Un des défis de la mission INSIGHT sera d'installer à la surface de Mars ce Sismomètre VBB (très large bande), instrument généralement installé sur Terre dans des caves sismiques, où la température et la pression sont, habituellement, très stables. Il a donc fallu pour cela développer un bouclier éolien et thermique qui couvrira tout autant le sismomètre que le sol autour du capteur. Cette protection devra de plus être insensible aux tempêtes martiennes et aux vents très fort des « dust devils ». Le bouclier, de plusieurs kilogrammes, sera réalisé par le Jet Propulsion Laboratory, et utilisera une protection thermique très performante.
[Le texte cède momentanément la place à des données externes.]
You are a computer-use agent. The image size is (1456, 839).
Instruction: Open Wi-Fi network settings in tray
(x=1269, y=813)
Un premier prototype de ce bouclier avait été testé à La Réunion des fin décembre 2011, avec l'aide des équipes de l'Observatoire Volcanologique du Piton de la Fournaise et de l'Institut Max Planck de Lindau, profitant pour cela des terrains presque "martiens" du piton de la Fournaise et des variations importantes de température en altitude durant l'été austral. D'autres tests, sur les différents sous-systèmes du sismomètre INSIGHT, ont été aussi effectué régulièrement depuis plusieurs années dans le centre de simulation Martien ( IPGP/CNRS/IDF/CNES). Ce bouclier sera stocké sur le pont de l’atterrisseur et déployé sur Mars après l’installation du sismomètre SEIS.
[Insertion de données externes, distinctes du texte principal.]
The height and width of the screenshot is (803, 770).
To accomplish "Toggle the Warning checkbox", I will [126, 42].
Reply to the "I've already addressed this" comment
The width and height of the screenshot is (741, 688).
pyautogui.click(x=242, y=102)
Pont de l’atterrisseur lors des essais à Denver effecutés sur les modèles de qualification, chez LMA. On reconnaît le bouclier éolien et le modèle de qualification de SEIS (© LMA)

 

L'IPGP : une expertise reconnue

Depuis 30 ans, et la création du réseau mondial de stations sismologiques GEOSCOPE, les chercheurs et ingénieurs de l'IPGP développent, en collaboration avec l'EOST, des stations multiparamètres qui sont installées dans 23 pays de façon à assurer une couverture homogène de la terre. Les stations transmettent les données en temps réel et sont utilisées pour la détection des séismes et l'alerte aux tsunamis ainsi que pour la recherche scientifique.
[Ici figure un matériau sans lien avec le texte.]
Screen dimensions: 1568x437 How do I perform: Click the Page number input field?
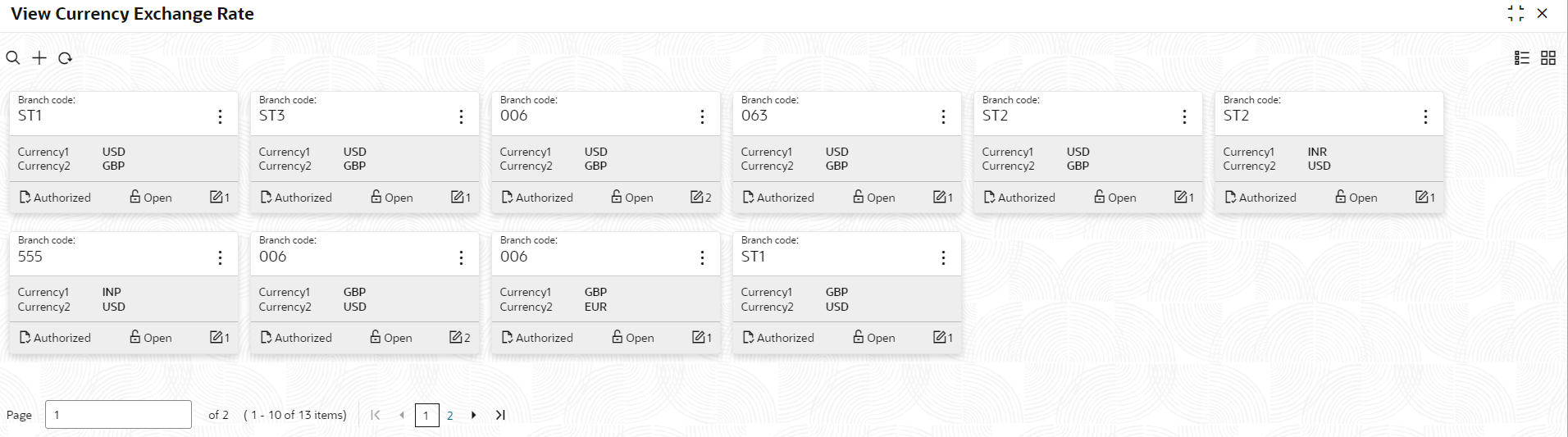click(118, 415)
Les stations comportent un sismomètre large bande, un baromètre, un thermomètre et dans les régions sismiques, également un accéléromètre. Les choix matériels et le design des stations sont définis de façon à minimiser le niveau de bruit et à fiabiliser les installations. Les sismomètres utilisés sont des STS1, créés il y a 30 ans par Strekeisen, et qui restent à ce jour les sismomètres terrestres très large-bande les plus performants. Progressivement, les techniques d'isolation de ces stations ont évolué ce qui a permis d'améliorer fortement le rapport signal sur bruit.
Ces instruments terrestres, fragiles et lourds, sont inutilisables pour des missions spatiales. Pour ces dernières, le CNES, l'équipe géophysique spatiale et planétaire de l'IPGP et SODERN ont donc développé entièrement un nouveau capteur a même de résister aux vibrations, chocs, radiations et autres contraintes d'une mission planétaire. 20 ans après l’échec de la Mission Mars96, qui déjà, embarquait deux sismomètres de première génération, INSIGHT couronne donc près de 25 ans d’efforts.